Je n’en appelle pas à la
justice du peuple, je ne préconise pas de septembriser les pouacres du chiffre
d’affaire. Je demande seulement que la générosité humaine rende impossible le
retour de la raison marchande.
Tous les modes de
gouvernement que nous avons connus ont fait faillite, délités par leur cruelle
absurdité. C’est au peuple qu’il appartient de mettre en œuvre un projet de
société qui restitue à l’humain, à l’animal, au végétal, au minéral une unité
fondamentale.
Le mensonge qualifiant
d’utopie un tel projet n’a pas résisté au choc de la réalité. L’histoire a
frappé la civilisation marchande d’obsolescence et d’insanité. L’édification
d’une civilisation humaine n’est pas seulement devenue possible, elle fraie
l’unique voie qui, passionnément et désespérément rêvée par d’innombrables
générations, s’ouvre sur la fin de nos cauchemars.
Car le désespoir a changé
de camp, il appartient au passé. Il nous reste la passion d’un présent à construire.
Nous allons prendre le temps d’abolir le time is money qui est le temps
de la mort programmée.
La renaturation est un
bouillon de cultures nouvelles où nous aurons à tâtonner entre confusion et
innovations dans les domaines les plus divers. N’avons-nous pas accordé trop de
crédit à une médecine mécaniste qui
souvent traite le corps comme un garagiste la voiture confiée à son
entretien ? Comment ne pas se défier d’un expert qui vous répare pour vous
renvoyer au travail ?
Si longtemps martelé par les impératifs
productivistes, le dogme de l’antinature n’a-t-il pas contribué à exaspérer nos
réactions émotionnelles, à propager panique et hystérie sécuritaire, en exacerbant
en conséquence le conflit avec un virus que l’immunité de notre
organisme aurait eu quelques chance d’amadouer ou de rendre moins agressif, si toutefois
elle n’avait été mise à mal par un totalitarisme marchand, auquel rien
d’inhumain n’est étranger ?
On nous a bassinés à
satiété avec les progrès de la technologie. Pour aboutir à quoi ? Les navettes
célestes vers Mars et l’absence terrestre de lits et de respirateurs dans les
hôpitaux.
Assurément, il y aura plus
à s’émerveiller des découvertes d’une vie dont nous ignorons tout, ou presque.
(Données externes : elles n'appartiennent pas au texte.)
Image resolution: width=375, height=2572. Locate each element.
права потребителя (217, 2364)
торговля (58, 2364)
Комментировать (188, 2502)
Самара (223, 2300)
Qui en douterait ? Hormis les oligarques et leurs larbins, que la diarrhée
mercantile vide de leur substance, et que nous allons confiner dans leurs
latrines.
En finir avec la militarisation des corps, des mœurs, des
mentalités
La répression est la
dernière raison d’être de l’État. Lui-même la subit sous la pression des
multinationales imposant leurs diktats à la terre et à la vie. La prévisible
mise en cause des gouvernements répondra à la question : le confinement eût-il
été pertinent si les infrastructures médicales étaient demeurées performantes,
au lieu de subir le délabrement que l’on sait, décrété par le devoir de rentabilité ?
En attendant – force est
de le constater – la militarisation et la férocité sécuritaire n’ont fait que
prendre le relais de la répression en cours dans le monde entier. L’Ordre
démocratique ne pouvait souhaiter meilleur prétexte pour se prémunir contre la
colère des peuples. L’emprisonnement chez soi, n’était-ce pas le but des
dirigeants, inquiets de la lassitude qui menaçait leurs sections d’assaut de
matraqueurs, d’éborgneurs, de tueurs salariés ? Belle répétition générale que
cette tactique de la nasse employée contre des manifestants pacifiques,
réclamant entre autres la réhabilitation des hôpitaux.
Au moins sommes-nous
prévenus : les gouvernements vont tout tenter pour nous faire transiter du
confinement à la niche. Mais qui acceptera de passer docilement de l’austérité
carcérale au confort de la servilité rafistolée ?
Il est probable que la
rage de l’enfermé aura saisi l’occasion de dénoncer le système tyrannique et
aberrant qui traite le coronavirus à la façon de ce terrorisme multicolore dont
le marché de la peur fait ses choux gras.
La réflexion ne s’arrête
pas là. Pensez à ces écoliers qui, dans le pays des Droits de l’Homme, ont été
contraints de s’agenouiller devant la flicaille de l’État. Pensez à l’éducation
même où l’autoritarisme professoral entrave depuis des siècles la curiosité
spontanée de l’enfant et empêche la générosité du savoir de se propager
librement. Pensez à quel point l’acharnement concurrentiel, la compétition,
l’arrivisme du « pousse toi de là que je m’y mette » nous ont
confinés dans une caserne.
La servitude volontaire
est une soldatesque qui marche au pas. Un pas à gauche, un pas à droite ?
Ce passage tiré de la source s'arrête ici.